RE: “determine a position of a face region of the object to be identified in each frame of image in the sequence of images according to the positioned azimuth of the object to be identified, whereas the positioning operation in Prasad aims to acquire visual feature vectors”:
According to Prasad et al. Col. 9 lines 47+ (office action page 16 ¶ 3): “The pixels belonging to ROI” (“ROI”=”region of interest”, e.g. mouth or lip of the object “pixels” (positions)) “may be found by defining two coordinate systems (x,y) and (x’, y’)” (i.e. “(x,y)” or the position of pixels of the object are determined according to the equation in Col. 9 line 55 which in summary shows how “(x,y)” is obtained by applying a rotation matrix to “(x’,y’)” plus “(x0,y0)” (“mouth line”). Since the claim is silent on which “position” of which “face region” “of the object” it is concerned, therefore since 
This is further consistent with how the spec. defines these operations: spec. ¶ 0079 lines 9+: “the position of the object to be identified may take a central axis of the field of view range of the camera device as a reference position” “An angle between the position of the object to be identified and the central axis may be served as the azimuth of the object to be identified, and then the position of the face region of the object to be identified in the image may be further positioned according to the azimuth of the object to be identified”. Given these definitions therefore the above quoted teaching in Prasad maps one on one with the disclosure and the claim.
RE: the “cropping” operation:
Here the claim is silent on the scope and even meaning of “cropping”. According to spec. ¶ 0078: “For example, for lip-language identification, only a region containing a face of an object to be identified is required. In order to further improve identification speed, a partial image of the face region of the object to be identified may be cropped from each frame of images so as to generate a sequence of face images.

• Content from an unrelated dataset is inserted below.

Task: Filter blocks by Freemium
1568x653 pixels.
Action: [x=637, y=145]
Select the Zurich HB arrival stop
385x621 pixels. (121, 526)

For example, each frame face image is a partial image taken from the entire image of an object to be identified, and the partial image includes a face region”.
Prasad’s Figs. 3, 4, 6, and 9 show respectively sequence of images in time for different regions in the face a, e.g., “MOUTH-LINE 51” (Fig. 3), “MOUTH-LINE 51” again but in Fig. 4 which corresponds to a different frame, likewise “MOUNT-LINE 51” in Fig. 6 which shows the same lip image at two different frames, and again “MOUTH LINE 51” in Fig. 9. These certainly show at least with respect to the “lip” and “mouth” a sequence of images corresponding to different “frames” (times) and identified by virtue of their positions with respect to an “AXIS-OF-SYMMETRY”. Therefore these images together show what amounts to a “cropping an image of the face region” as defined in the disclosure quoted above.
Since these arguments did not address the office action at all, therefore: Applicant's arguments fail to comply with 37 CFR 1.111(b) because they amount to a general allegation that the claims define a patentable invention without specifically pointing out how the language of the claims patentably distinguishes them from the references.
On page 10 the last ¶ it is argued that “Claims 10 and 18 are similarly [sic] to Claim 1 and thus are patentable for at least the reasons discussed above”.
The same reasoning as above applied to these claims as well.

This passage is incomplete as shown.